Kito NedoSchaut sich in Berlins Galerien um:
In New York demonstrierten neulich lautstark Antigentrifizierungsaktivist*innen während der Eröffnung einer Laura Owens Retrospektive im Whitney und prangerten die Künstlerin (und ihre Galerie) als böse Agenten der Gentrifizierung im Stadtteil Boyle Heights in Los Angeles an. Zu vergleichbaren Szenen ist es in Berlin vermutlich noch nicht gekommen. Allerdings hat der Künstler Ingo Gerken schon mal vorsorglich (symbolisch und sehr künstlerisch) eine Scheibe des Projektraumes Spor Klübü im Wedding eingeworfen und beendet damit den sechsteiligen, thematischen Ausstellungszyklus „Changes on the fly“. Man muss wahrlich kein Hellseher sein um darüber zu spekulieren, dass die Rolle, welche Projekträume, Künstler, Sammler und Galerien bei Aufwertungsprozessen in bestimmten Stadtvierteln spielen, in Zukunft auch in Berlin viel kontroverser diskutiert werden wird (bis 9. 12, Info-Tel.: 0179 8593744, täglich. 15–18 Uhr, Freienwalder Str. 31).
Nach Krawall riecht es auch bei Koch Oberhuber Wolff (KOW).
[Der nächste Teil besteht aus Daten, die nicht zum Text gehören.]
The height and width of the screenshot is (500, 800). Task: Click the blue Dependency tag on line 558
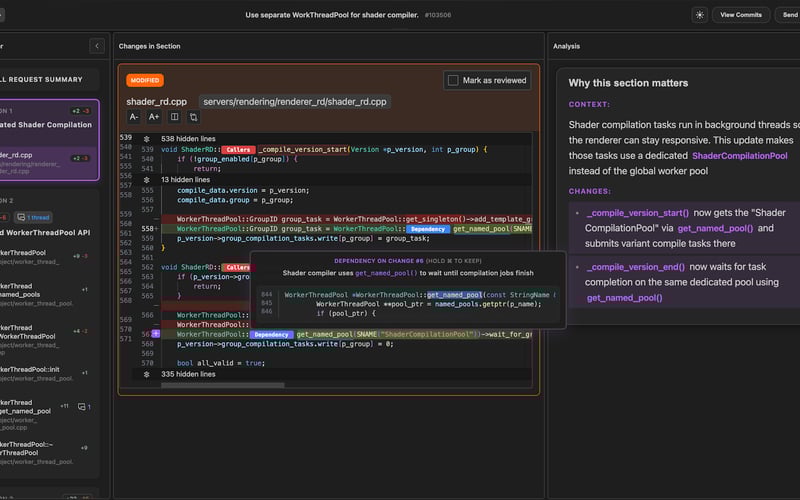click(428, 229)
Ahmet Öğüts dortige Debütausstellung „Hotel Résistance“ feiert die Kunst des Widerstands, unter anderem mit modellhaften Skulpturen von Häusern, deren renitente Besitzer sich gegen ihre Abräumung durch die Investorenbagger wehren und so große Bauprojekte blockieren. Öğüt spielt das Protestthema geschickt über die Klaviatur der verschiedenen künstlerischen Medien, von der bronzenen, realistisch-figurativen und schon länger aus der Mode gekommenen „drop sculpture“ (Abwurfskulptur) im Mittelformat bis zum im öffentlichen Raum projizierten Anime-ähnlichen Trickfilm, in dem das Schicksal von Demonstranten nachgezeichnet wird, die von Polizeitränengasgeschossen tödlich getroffen wurden (bis 28. 1., Mi.–So. 12–18 Uhr, Brunnenstr. 9).
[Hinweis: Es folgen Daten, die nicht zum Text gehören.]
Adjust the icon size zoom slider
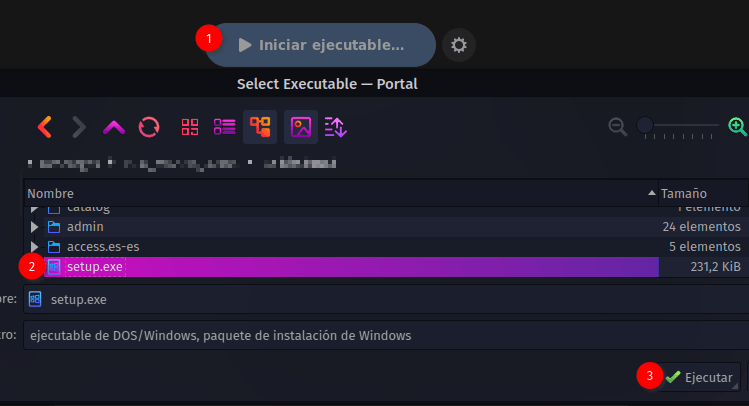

Auf die Frage, wie wir leben wollen, lieferten modernistische Architekten wie der Österreicher Rudolph Schindler oder sein Kollege Richard Neutra bereits in der ersten Hälfte des 20. Jahrhunderts mit ihren Häusern ziemlich überzeugende Antworten. In seiner großartigen raumfassenden Installation „As he remembered it“ nähert sich der Musiker und Künstler Stephen Prina in der Galerie Capitain Petzel den Vertretern der kalifornischen Moderne. Den Anstoß gab ein offensichtlich aus einem Haus herausgerissenes und pink lackiertes Schindler-Möbel, das der Künstler einst bei einem nächtlichen Spaziergang in L.A. in einem hell erleuchteten Schaufenster entdeckte. Die Schau erinnert daran, dass man die Frage nach dem modernistischen Erbe nicht nur designhistorisch, sondern auch politisch stellen kann (bis 13. 1., Di.–Sa. 11–18 Uhr, Karl-Marx-Allee 45).